1. Ontologi, epistemologi dan aksiologi
a. Ontologi : teori tentang “ada”, yaitu tentang apa yang difikirkan yang
menjadi objek filsafat.
b. Epistemologi: teori pengetahuan, yaitu membahas tentang bagaimana cara mendapatkan
pengetahuan dari objek yang ingin diketahui atau difikirkan.
c.

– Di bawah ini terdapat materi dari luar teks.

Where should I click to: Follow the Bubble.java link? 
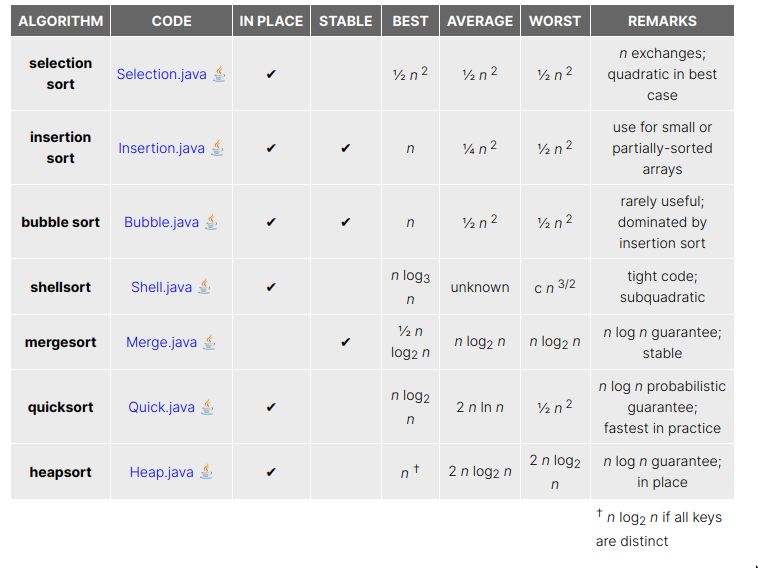(x=161, y=222)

Aksiologi: teori tentang nilai, yang membahas tentang nilai, manfaat atau
fungsi sesuatu yang diketahui tersebut dalam hubungannya dengan keseluruhan apa
yang telah diketahui tersebut. [4]
2. Ontologi, epistemologi dan aksiologi
a.
Ontologi : cabang ilmu filsafat metafisika
yang berkaitan dengan hakikat mutlak dari kenyataan terakhir (substansi
pertama) atau sumber hidup segala makhluk.
b.
Epistemologi: teori pengetahuan ; suatu cabang
ilmu filsafat yang memepelajari sumber, hakikat dan validitas daripada
pengetahuan.
c.
Aksiologi: studi tentang teori umum, tentang
nilai atau suatu studi tentang segala sesuatu yang bernilai. Aksiologi berasal
dari kata yunani yang berarti nilai.[5]
3. Ontologi, epistemologi dan aksiologi
a. Ontologi: adalah teori hakikat membicarakan pengetahuan.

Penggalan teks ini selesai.